PROVIDED TEXT –
Moderators: gmalivuk, Moderators General, Prelates

lesto
Posts: 8
Joined: Thu May 05, 2011 9:06 pm UTC

### stationary hovering

imagine a flying object, like a square, hovering at 10 cm from the ground.
At it's corner there are 4 turbine, in a perfectly physic world his engine should just provide trust equal to his weight to maintain the object "flat" and stationary.
Now, incline this object, like 4° on one corner.
If we want to return to the object "flat", just multiply at the force of the motor 1 + the cosine of the relative angle, this will maintain the hovering height and the object will return "flat", but not stationary: it will still translate.
To make it stationary i have to incline the object in the opposite corner, but how much to return perfectly on the origin?

pro tip: the object need some reaction time, but any-time you know its angulation, angular velocity and angular acceleration for every axis

Soralin
Posts: 1347
Joined: Wed May 07, 2008 12:06 am UTC

### Re: stationary hovering

So, something like this then?

Although that's may be a bit more advanced than what you're describing.

lesto
Posts: 8
Joined: Thu May 05, 2011 9:06 pm UTC

### Re: stationary hovering

yes, that's the idea, but not so advanced...

I've done a 3d testbed using jbullet, using a basic pid work, but i want understand if i can find out the physic formula, for hovering and maybe for "brake"

Charlie!
Posts: 2035
Joined: Sat Jan 12, 2008 8:20 pm UTC

### Re: stationary hovering

lesto wrote:I've done a 3d testbed using jbullet, using a basic pid work, but i want understand if i can find out the physic formula, for hovering and maybe for "brake"

To rotate you can just "move" force from some rotors to others. Think of it like hovering being the "zero point," and then you just applying a torque relative to zero. Accounting for drag effects may make things more complicated, though. Figuring out how much you'll need to brake can be done with the fact that force * time = change in momentum. That is, if you know the angular momentum of your object and you know the time you want to brake it in, you can calculate the amount of angular force (torque) needed to make it happen.

Of course, for propellers the force can vary with the speed and nearness to obstacles, so that does get a bit complicated. You'd need to actually use the differential form of the equation if you wanted to solve the interesting bits.
Some people tell me I laugh too much. To them I say, "ha ha ha!"

jmorgan3
Posts: 710
Joined: Sat Jan 26, 2008 12:22 am UTC

### Re: stationary hovering

lesto wrote:how much to return perfectly on the origin?

I see no feasible way to do this without absolute position feedback.

REQUEST A – Please write out the part of the hovering thread that opens with the words containing "At it's corner" and closes with "but how much to return perfectly on the origin?".
REQUEST B – Name each distinct user who authored a post in the hovering thread.
Rely solely on the hovering thread for what comes next.

PROVIDED MATERIAL –
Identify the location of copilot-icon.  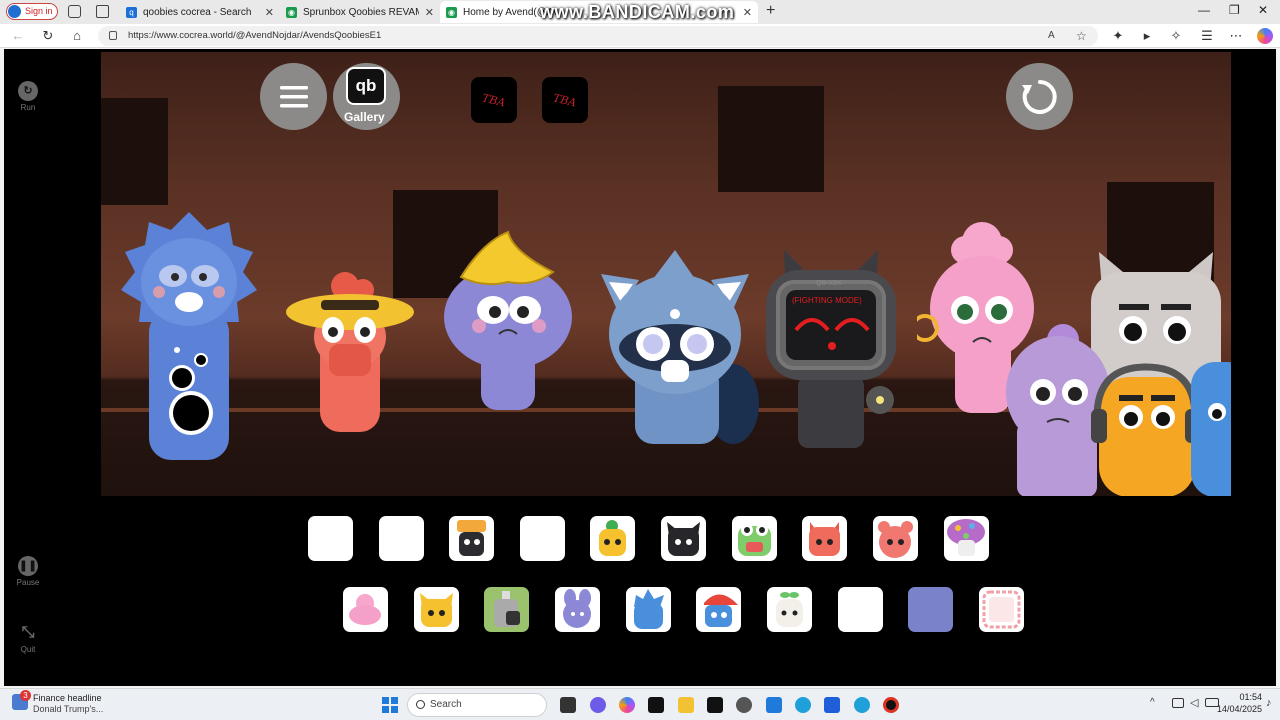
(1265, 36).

---

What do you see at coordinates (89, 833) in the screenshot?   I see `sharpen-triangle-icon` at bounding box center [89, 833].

ANSWER SECTION A –
At it's corner there are 4 turbine, in a perfectly physic world his engine should just provide trust equal to his weight to maintain the object "flat" and stationary.
Now, incline this object, like 4° on one corner.
If we want to return to the object "flat", just multiply at the force of the motor 1 + the cosine of the relative angle, this will maintain the hovering height and the object will return "flat", but not stationary: it will still translate.
To make it stationary i have to incline the object in the opposite corner, but how much to return perfectly on the origin?

ANSWER SECTION B – lesto, Soralin, Charlie!, jmorgan3